We move around a few more times and float past an island entirely made up of conch shells (bored fisherman have been contributing to this little pet project for years). Garfield cuts the engine. We bait our hooks and cast away. I’m sipping a Red Stripe, he’s chatting about his kids. It’d been a while since I had last enjoyed the heavenly idleness that’s 99 percent of "fishing".
Then my line tightens. Oh right, the other one percent. Garfield starts the engine again and whatever’s been duped by my mis-cast lure doesn’t like it. It’s fighting. Hard. The water’s too dark to make out a shape, so it’s not until the fish drags us into a shallower area that we realize it’s a giant sting ray. So we cut the line and let him go back to his wife and kids. You owe me one, big guy.
A few battles more result in nothing beyond stolen bait and broken lines — one gladiator, aptly named a jackfish, gets away with Garfield’s favorite yellow lure. He’s confident it’ll eventually float back to shore.
The odds of me catching a bonefish when I couldn’t even snag a grouper — the dumb blonde of the fish world — are looking grim. Garfield keeps insisting we creep closer to the reefs, but I stubbornly refuse.
Then, finally, what is clearly a silver bonefish takes hold of the line. While she lives up to the hype, her resistance, however admirable, ultimately turns futile. Somehow I managed to skewer the poor little gal’s brain with my hook, right up through the skull, like I was some kind of hockey-masked maniac and she a floozy Crystal Lake camp counselor.
The fish is thankfully (for me, not her so much) DOA by the time I reeled her onto the boat — I’m nowhere near the mental space required to beat a fish to death.
The down side was, I don’t like seafood at all — not even the "good" kind, like halibut or sushi or whatever you freaks eat. This was a pure bloodsport kill. I could only spill a sip of Red Stripe overboard in memoriam, and offer up her spiritually-emptied vessel to Garfield. I’m sure he sautéed her with reverence. So we sail back to the pier at the hotel.
I look over at the bar and remember that I, like a golfer who makes a hole-in-one, have to buy everyone a round of drinks because I caught one, emptied of core principles aside.
But then, worse karma kicks in. My face is burning like a leftover box of Chinese with a metal handle in the microwave. I’m a victim of the same sun that warmed the shallow water my gilled victim once loved.
Some visiting Italians, who come here in droves during their 30-day vacate-a-thon in August, have no choice but to goof on my North German DNA’s resistance to tanning.

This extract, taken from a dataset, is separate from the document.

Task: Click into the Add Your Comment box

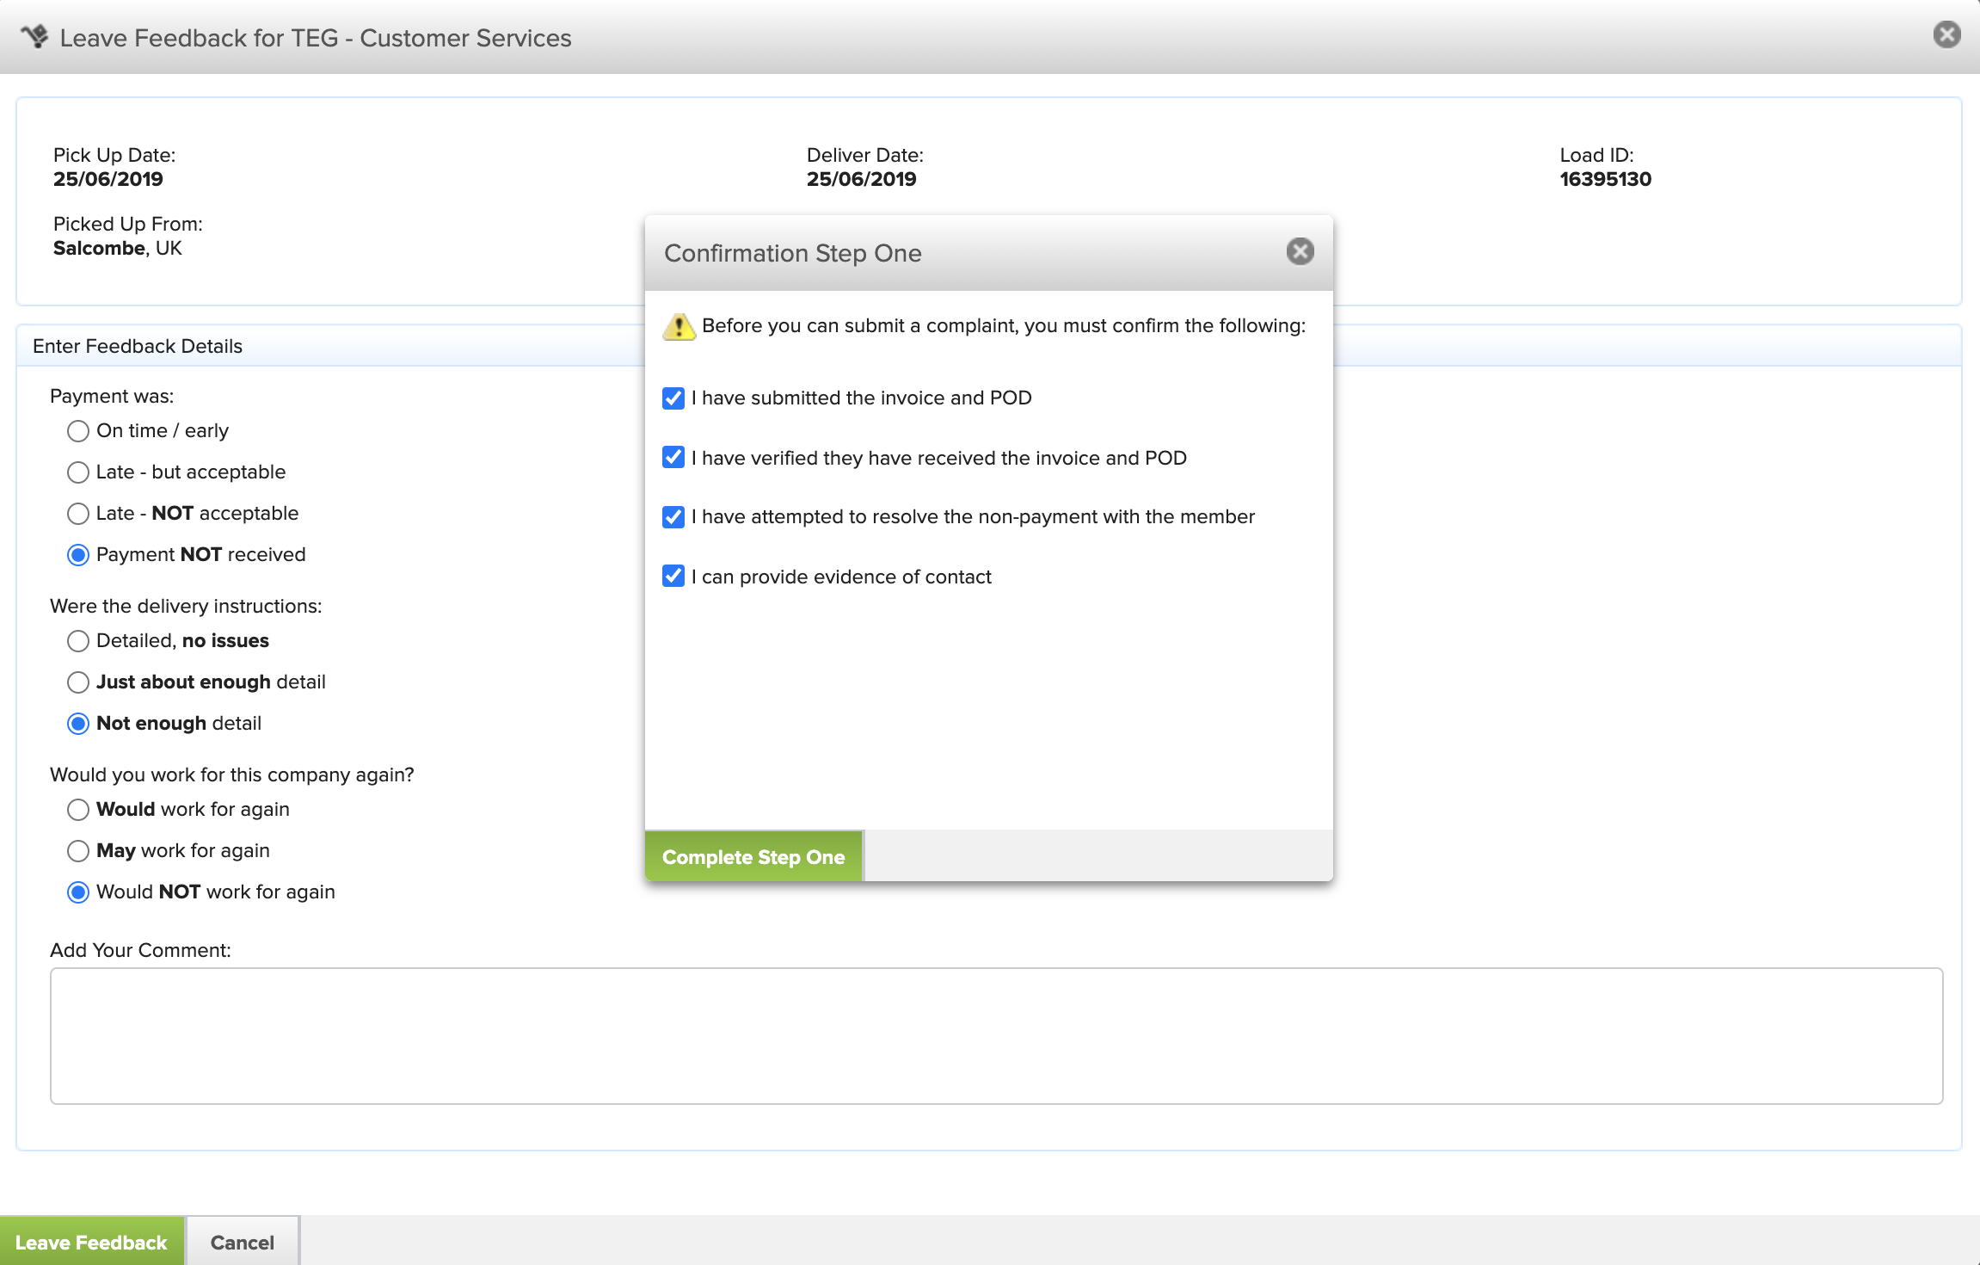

Luckily, Susan, the co-owner and manager of the Reef Hotel, is there to cut me up some gloopy slices of aloe that somewhat kill the pain on my reddened extremities — but it smells wicked bad and stains my clothes.
Somewhere in that great aquarium in the sky, that bonefish was sneering down on me.
Nevertheless — best fishing trip, ever!
LOWDOWN:
GO: Fly to Beef Island via San Juan on American Eagle (aa.com). Then take a 15-minute taxi over to Tortola (they’re connected by bridge) and catch the hour-long ferry that leaves twice a day for Anegada on Mondays, Wednesdays and Fridays at 7:30 a.m. and 3:30 p.m. ($TK roundtrip, smithsferry.com).
DO: Fishing and snorkeling tours can be arranged with Garfield’s Guides, (284) 495-9569.
HOW FAR: 1,828 miles from NYC
CASH: US Dollar
ELEC: 110 volts
STAY: Rooms at the Anegada Reef Hotel start at $185/night with a meal plan (anegadareef.com). Neptune’s Treasure guesthouse, practically right next door, starts at $70 (neptunestreasure.com). Go with Cow Wreck Villas for pricier, long-term options (cowwreck.net).